Task description:
Give a verbatim copy of the data, leaving the pictures out.

### Task inputs ###

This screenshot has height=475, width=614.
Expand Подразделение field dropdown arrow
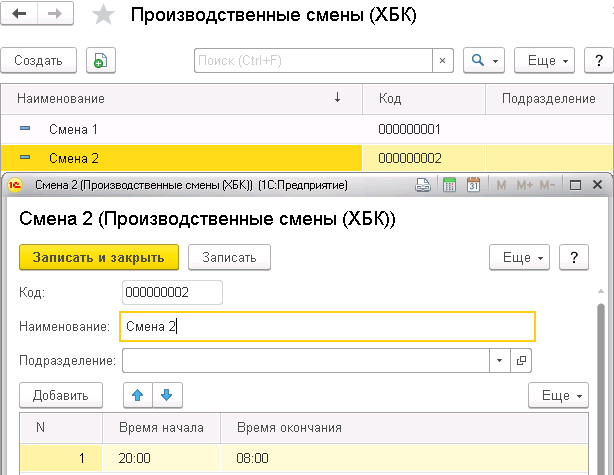coord(498,361)
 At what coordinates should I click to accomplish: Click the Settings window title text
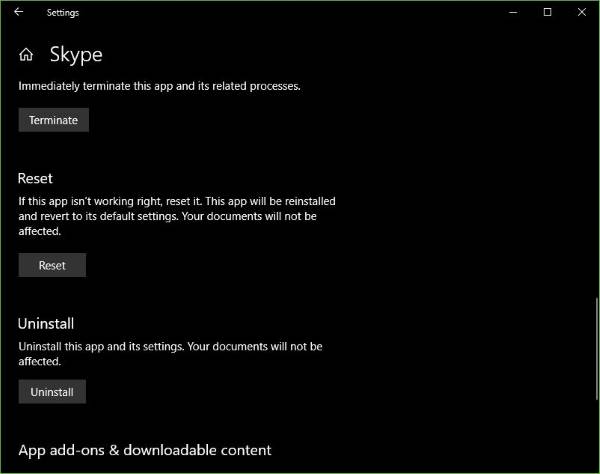(x=62, y=13)
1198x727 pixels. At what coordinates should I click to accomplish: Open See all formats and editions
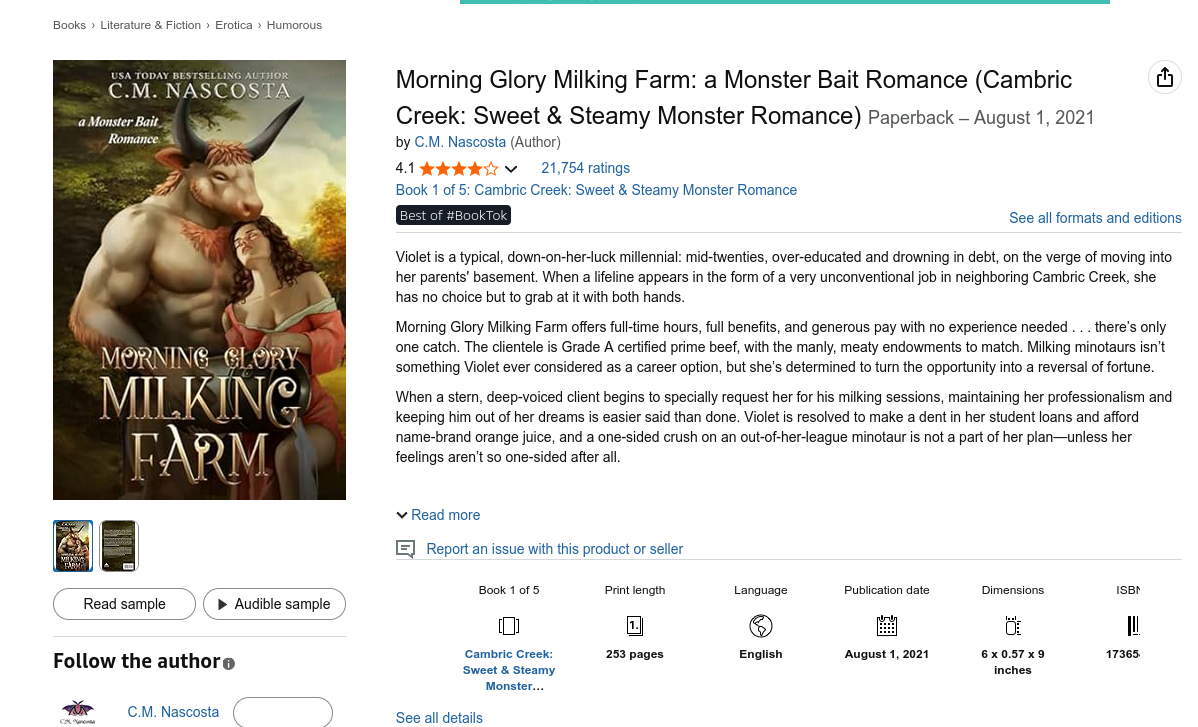1095,218
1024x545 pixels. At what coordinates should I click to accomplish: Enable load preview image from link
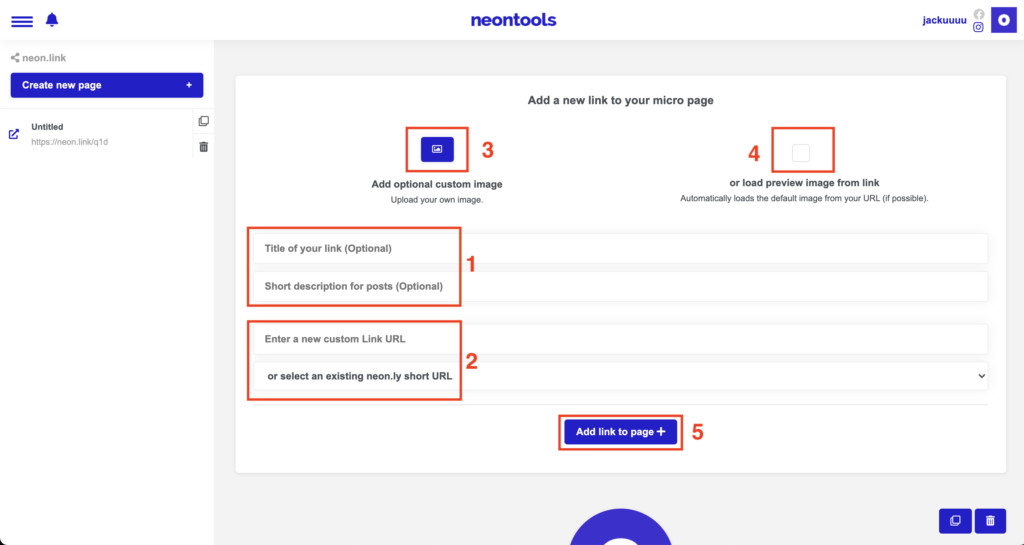click(x=801, y=153)
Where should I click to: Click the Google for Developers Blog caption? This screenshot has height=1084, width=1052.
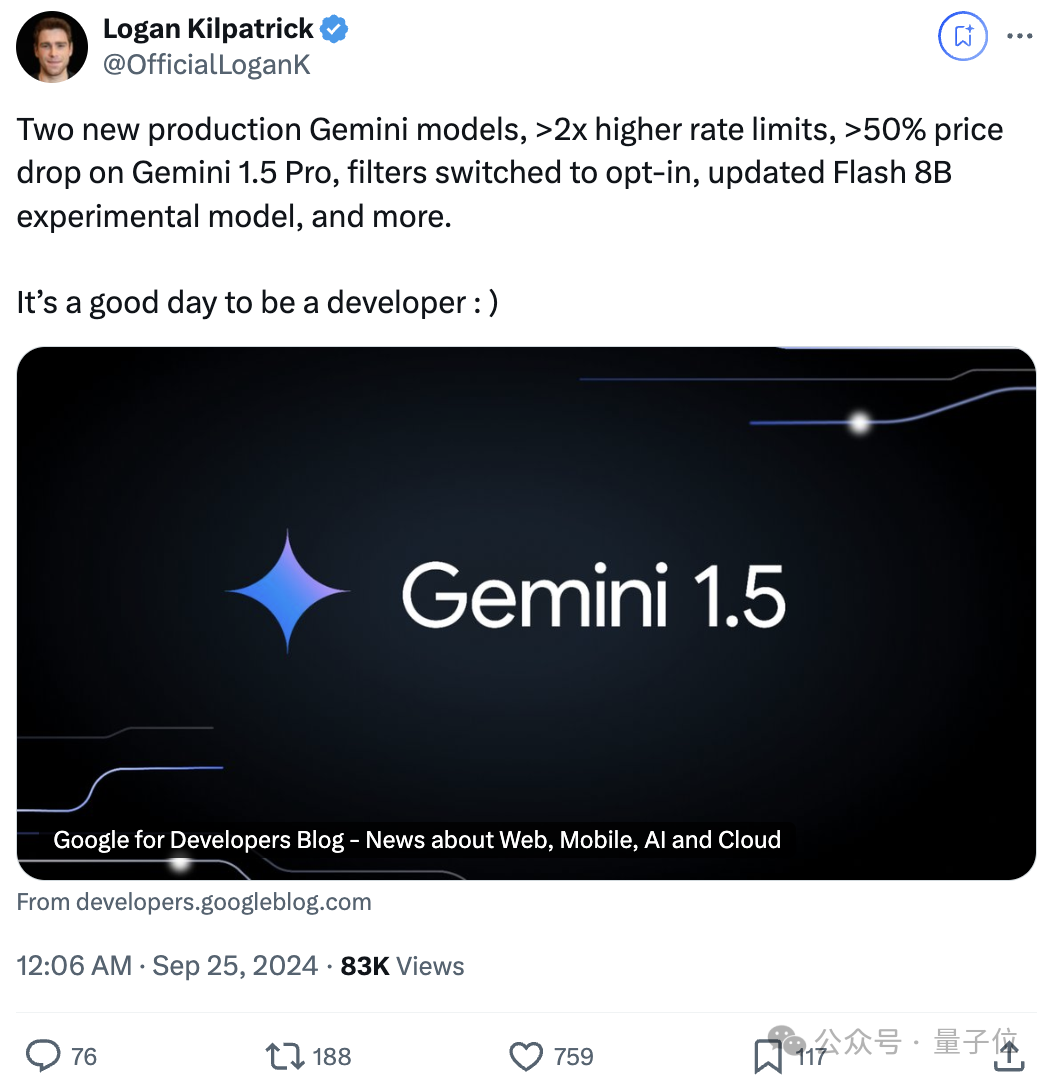(417, 839)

###

Exercise answer:
This screenshot has height=475, width=614.
Expand Подразделение field dropdown arrow
coord(498,361)
 At what coordinates should I click to accomplish: Click the Settings window title text
(x=62, y=13)
1198x727 pixels. At what coordinates should I click to accomplish: Open See all formats and editions
1095,218
1024x545 pixels. At what coordinates should I click to accomplish: Enable load preview image from link
click(x=801, y=153)
Where should I click to: Click the Google for Developers Blog caption? This screenshot has height=1084, width=1052.
(417, 839)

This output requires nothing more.